* _WORK ITEM_
Could you return each line from the one bearing "Task: Click the back arrow beside June 2025" through the last line of the entries, exactly as it stands, with no pictures?

Stored data:

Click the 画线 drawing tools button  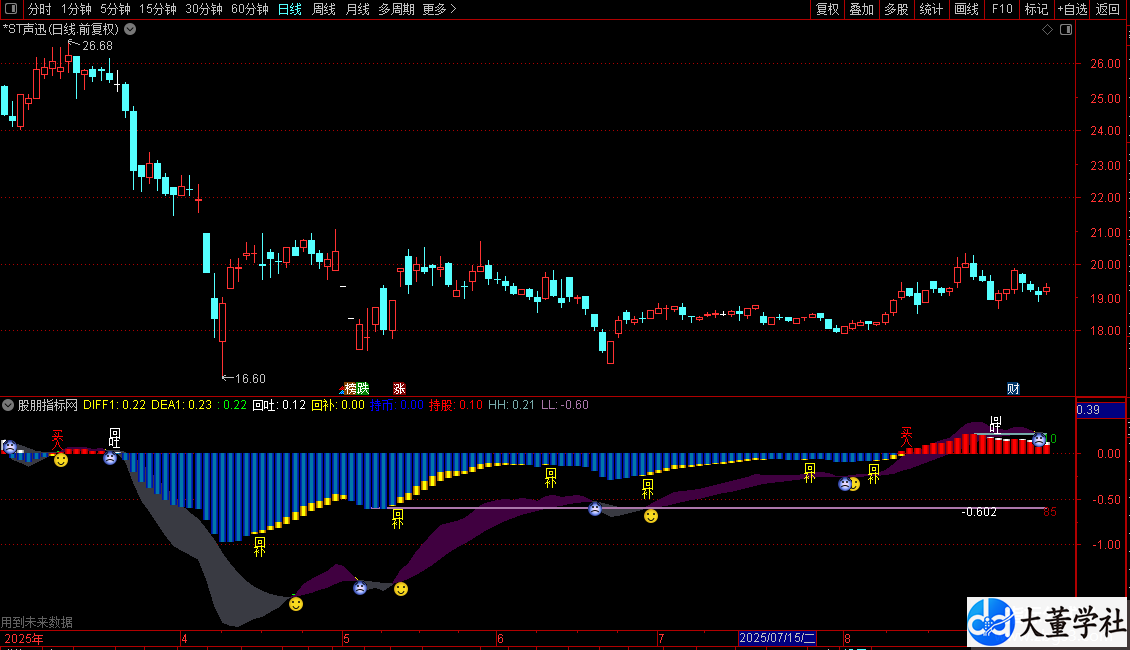point(966,9)
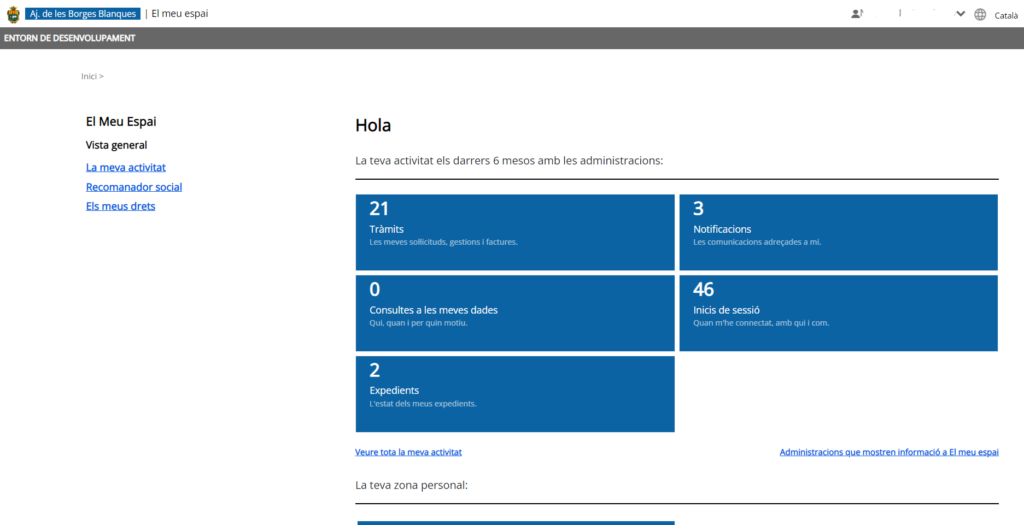Open La meva activitat sidebar link
The height and width of the screenshot is (525, 1024).
(x=126, y=168)
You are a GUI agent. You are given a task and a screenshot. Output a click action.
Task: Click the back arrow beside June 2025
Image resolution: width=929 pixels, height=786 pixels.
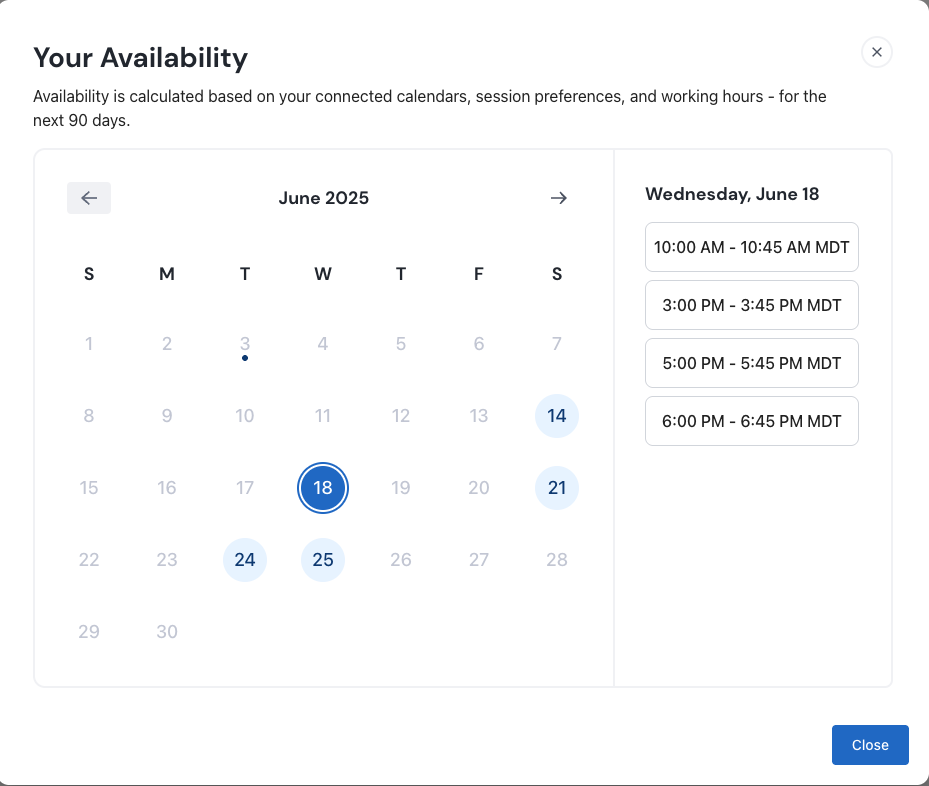click(x=89, y=197)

* _TASK RESULT_
Task: Click the back arrow beside June 2025
Image resolution: width=929 pixels, height=786 pixels.
click(x=89, y=197)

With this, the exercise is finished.